Monday, November 21, 2005

Charades

A few weeks ago our friends Ara and Aarti and Phil and I went head to head in a game of charades. Just like in church youth group, we listed movie, book, song, and TV show titles and then ripped our list into little pieces and folded them up for the other team to draw and then act out. We played one round and while we were not "keeping score" we were keeping score and Ara and Aarti were winning. I hate to lose and I usually kick ass in charades, so this was unbearable. They were giddy and wanted more blood.

We went into separate rooms to create the list for our second round of charades, we each became more ruthless. Since Philip doesn't watch TV, read billboards, or play much attention to pop culture beyond glancing at my People magazines now and again, Ara and Aarti stuck to TV shows on UPN or FOX or some such thing that Phil'd have no context for. Since Ara doesn't obsessively listen to NPR, we chose books that we knew about (and want to read, but haven't read, but have a general idea about because we ALWAYS listen to NPR) and he wouldn't. Aarti and I listen to NPR and watch TV, so we were the bridge between these two polar opposites (and close friends).

They still won.

A week later Ara and Aarti were over for dinner and Aarti told me that Ara was on an NPR strike. He said NPR is for snobs. Snobs, that's right, like Emily, who like to bring up what they hear with a "Did you hear that story on NPR...?" so that they sound smart when they take a far left position. Ara had had enough of this pretentiousness. No more NPR for the Pani's (and a winning round of Charades for Philip and I in the near future).

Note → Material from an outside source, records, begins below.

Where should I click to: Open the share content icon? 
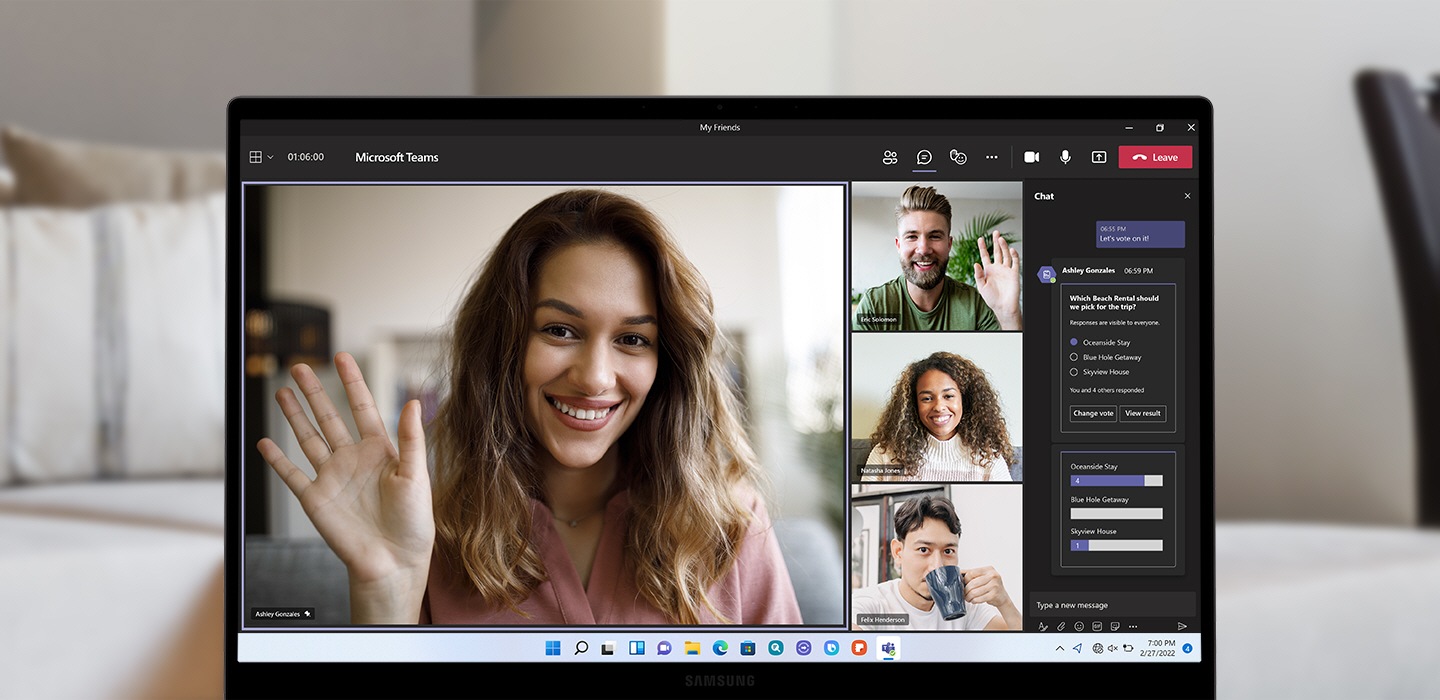pyautogui.click(x=1098, y=157)
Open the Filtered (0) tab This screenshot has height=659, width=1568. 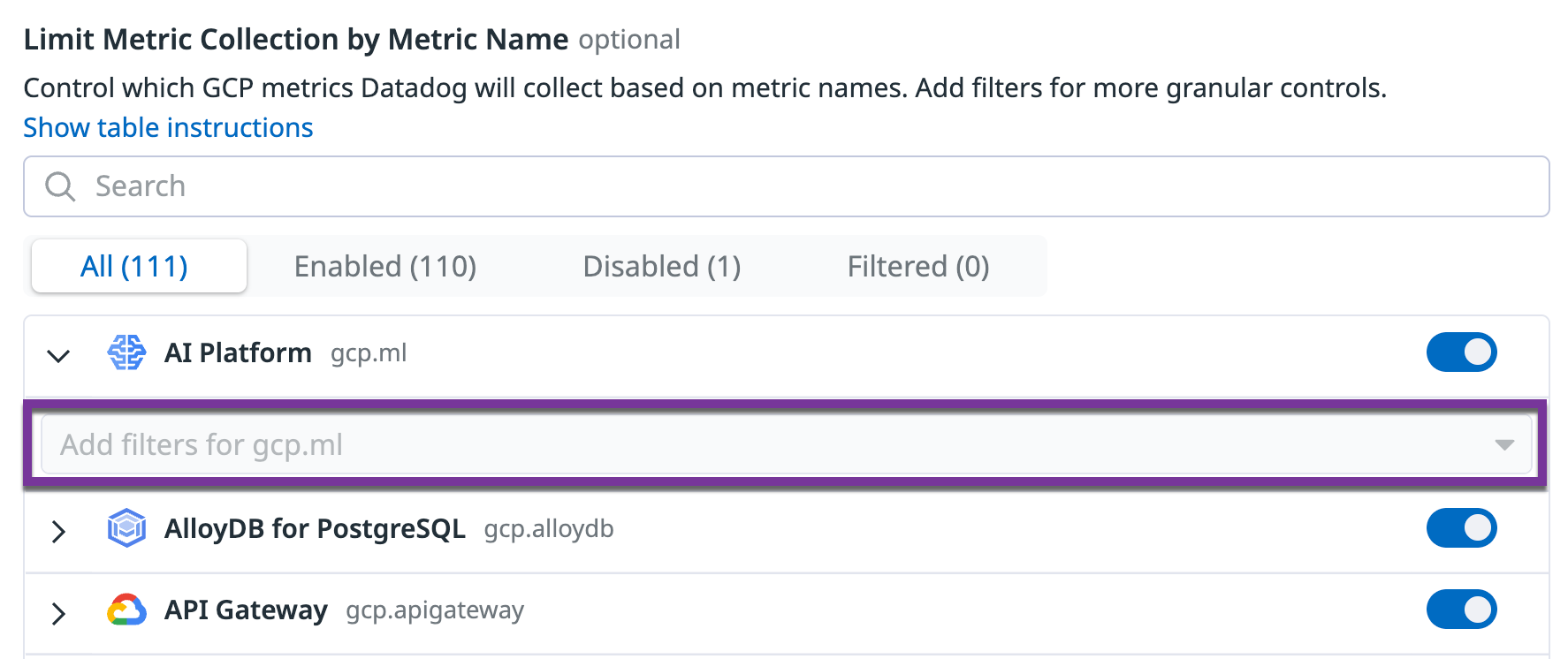pos(918,266)
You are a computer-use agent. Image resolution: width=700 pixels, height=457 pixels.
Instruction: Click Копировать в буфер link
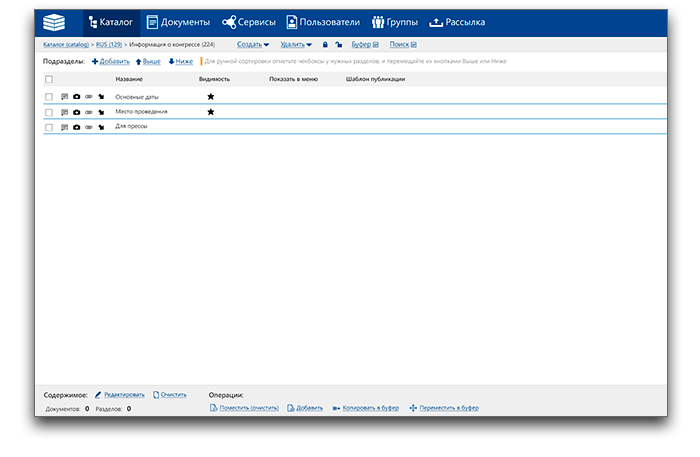365,408
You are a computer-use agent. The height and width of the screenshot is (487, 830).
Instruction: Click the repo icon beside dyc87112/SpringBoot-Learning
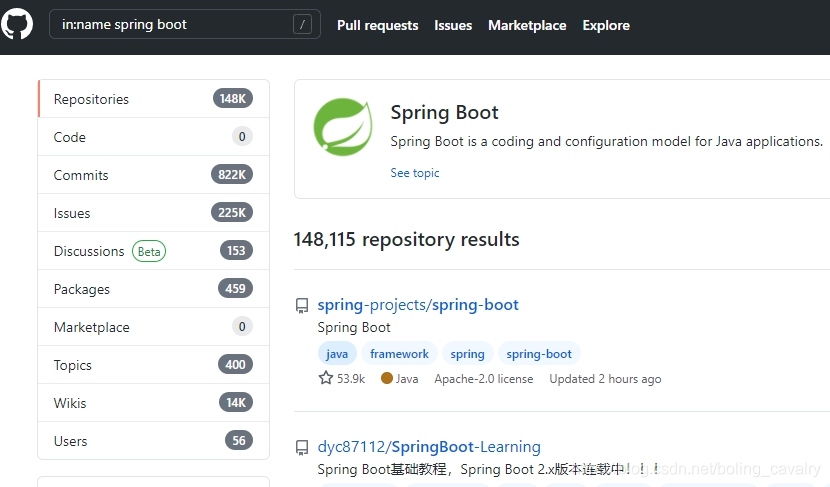pyautogui.click(x=302, y=447)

This cultural divide came up a couple days later. A friend of mine, who has no TV, was describing her job at a local non-profit. There are a bunch of white-liberal-Harvard-people who work there and they are struggling with the need to have a more diverse staff. An African-American staff member was trying to describe how her trying-to-be-intellectual colleagues sometimes seemed to be a little out of touch at times. She said to my friend, "These people don't even watch T.V.!"

It reminded me that when the hurricane hit and we wanted to watch some CNN we could not think of anyone--ANYONE--who we know who had full cable. Most everyone we know has basic cable and basic cable has no CNN. There are a few people who have a TV just to watch the occasional rental and still a few more who have no TV at all. We've been through all of these stages of TV.

It's all a big charade, this anti-TV sham. There are bad things about TV: commercials, dull actors, recycled stories, perpetuation of stereotypes, etc. But when NPR loving folks isolate themselves from TV they also isolate themselves from what everyone else is experiencing. They lose fluency with a common American language—television.

Ara’s NPR picket line? Well, I think that’s a waste of his energy and a snobbery of its own. He’s just a little rebellious. Once he moves out of this NPR Mecca he’ll shift. He can then listen to NPR, because no one else is.

I love TV and I love NPR. I love stories and both of these Medias tell me stories and so I will be hooked on both forever.